Archie Battersbee
THE TABLET, 13 August 2022
The tragic story of Archie Battersbee has again highlighted the potential for an excruciating conflict between judges and doctors, on the one hand, and loving and determined parents, on the other. This is in nobody’s interests, and the legal situation cries out for reform. Archie suffered irreversible brain damage after what appears to be a child’s game that went wrong. In hospital, his vital bodily functions such as breathing were sustained artificially, giving the appearance that he was still alive, though the medical evidence indicated that his brain had died. Mrs Justice Arbuthnot, to whom the case was referred under the 1989 Children Act, ruled that his death occurred on 31 May, though virtually all the media reported, in accordance with his parents’ announcement, that he died on 6 August after life-supporting treatment was withdrawn by the hospital.

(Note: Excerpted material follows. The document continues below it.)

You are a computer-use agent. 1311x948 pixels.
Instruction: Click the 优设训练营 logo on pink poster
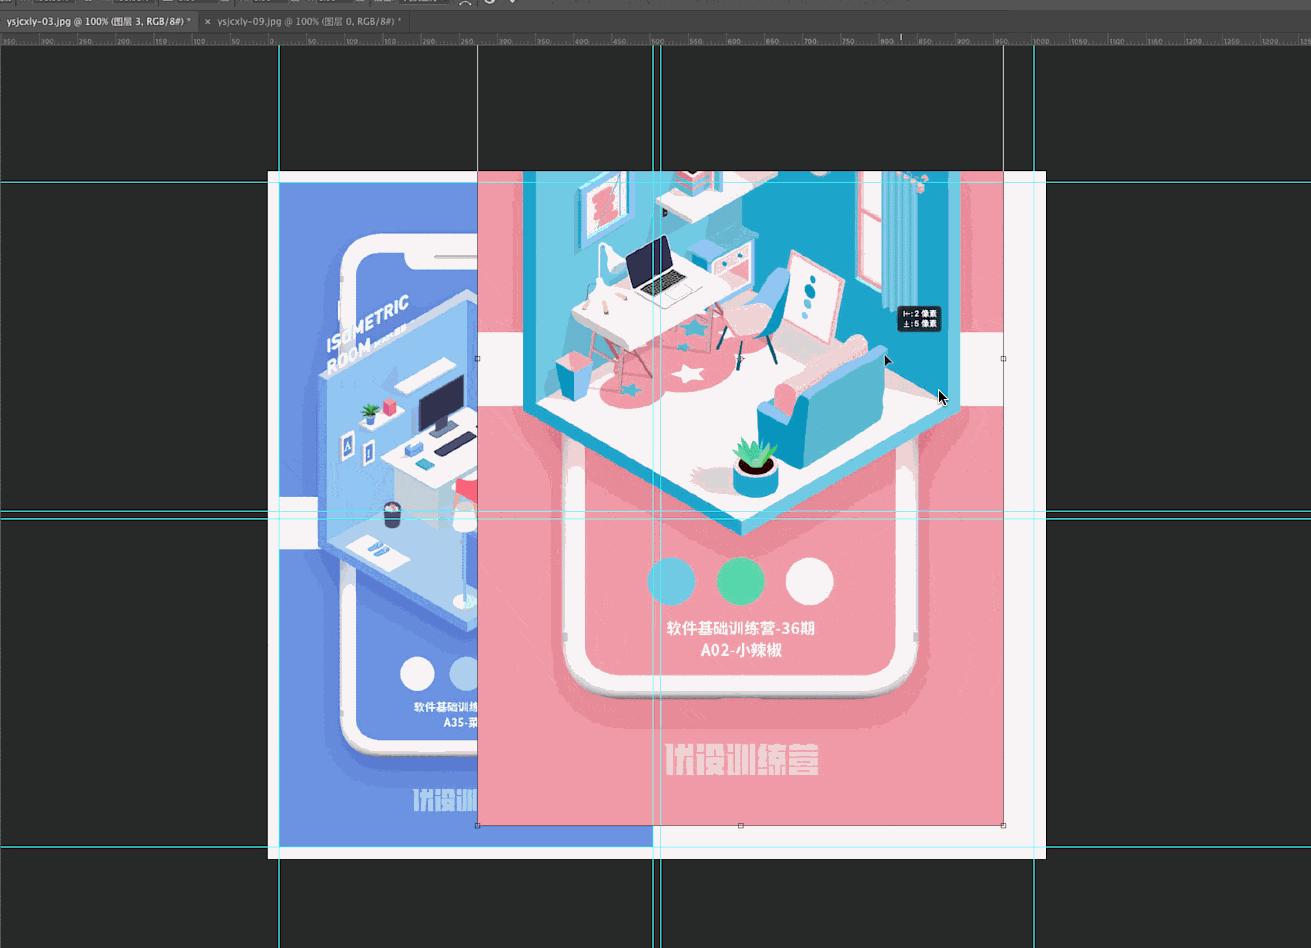click(741, 759)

This case, and previous cases where similar issues arose, are an unintended consequence of the Children Act of 1989. That states, unambiguously, that whenever a court “determines any question with respect to the upbringing of a child … the child’s welfare shall be the court’s paramount consideration”. Legislators at the time had in mind so-called “tug-of-love” cases, where parents had quarrelled over issues such as custody; and also the hypothetical possibility that parents who were, say, Jehovah’s Witnesses, might refuse to allow their child to have a blood transfusion. This famous Clause 1 of the 1989 Act, which established the so-called “paramountcy principle”, was an enlightened shift in the law relating to the welfare of children, which other jurisdictions have copied. But it was also, in an unfortunate sense, an anomaly.
Parents have a natural and legal right and duty to care for their children, to love them, to decide where they shall live, their religion, education, language, medical care and so on. The law usually only intervenes where these duties are being neglected. But if a child becomes terminally ill, the parents, suddenly find themselves sidelined from decision-making. They are allowed merely to express an opinion. Their control over their child’s welfare goes from 100 per cent to zero, not in the name of the paramountcy principle, but because it is no longer for them to decide how to apply it.
Parents should not have an absolute veto over whether to continue or to withdraw medical treatment, but some way has to be found to grant proper legal acknowledgement of their natural rights – a right, for instance, to ask for early and independent mediation between them and the medical teams dealing with their child. They should not have to suffer as Archie’s parents have suffered, and many before them. It is as if they are being unfairly punished for being loving parents. The experience can be devastating. It is unjust.